** DIRECTIONS FOR THIS TASK **
Every line from the one containing "510x287 pixels." to the end of the records below, written out word for word, is the whole answer.

-- INFORMATION PROVIDED follows --

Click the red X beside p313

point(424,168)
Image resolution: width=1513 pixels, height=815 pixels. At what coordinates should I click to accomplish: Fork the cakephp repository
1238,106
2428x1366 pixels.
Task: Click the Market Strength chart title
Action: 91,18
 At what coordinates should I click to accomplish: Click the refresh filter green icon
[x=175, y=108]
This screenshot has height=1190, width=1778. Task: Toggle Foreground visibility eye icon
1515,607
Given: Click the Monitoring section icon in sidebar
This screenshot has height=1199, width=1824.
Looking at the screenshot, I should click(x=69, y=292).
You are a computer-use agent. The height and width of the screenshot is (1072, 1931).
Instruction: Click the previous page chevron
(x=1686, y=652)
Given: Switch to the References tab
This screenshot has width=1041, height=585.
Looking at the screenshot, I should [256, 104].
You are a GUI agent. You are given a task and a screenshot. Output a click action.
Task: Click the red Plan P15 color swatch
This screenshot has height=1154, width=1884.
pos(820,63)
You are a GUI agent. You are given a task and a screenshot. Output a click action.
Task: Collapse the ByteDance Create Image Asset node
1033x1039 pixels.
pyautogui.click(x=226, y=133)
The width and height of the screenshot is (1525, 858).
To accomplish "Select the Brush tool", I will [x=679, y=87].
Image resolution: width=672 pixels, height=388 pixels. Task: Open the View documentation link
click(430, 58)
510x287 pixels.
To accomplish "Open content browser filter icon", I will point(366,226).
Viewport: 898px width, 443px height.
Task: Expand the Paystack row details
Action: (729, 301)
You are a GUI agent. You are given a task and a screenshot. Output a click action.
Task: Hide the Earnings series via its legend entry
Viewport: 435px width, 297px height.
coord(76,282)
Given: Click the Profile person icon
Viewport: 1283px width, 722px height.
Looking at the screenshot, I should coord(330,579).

-- INFORMATION PROVIDED concluded --

** TASK RESULT **
510x287 pixels.
To accomplish "Open content browser filter icon", I will point(366,226).
Viewport: 898px width, 443px height.
Task: Expand the Paystack row details
Action: (729, 301)
You are a GUI agent. You are given a task and a screenshot. Output a click action.
Task: Hide the Earnings series via its legend entry
Viewport: 435px width, 297px height.
coord(76,282)
Given: Click the Profile person icon
Viewport: 1283px width, 722px height.
Looking at the screenshot, I should coord(330,579).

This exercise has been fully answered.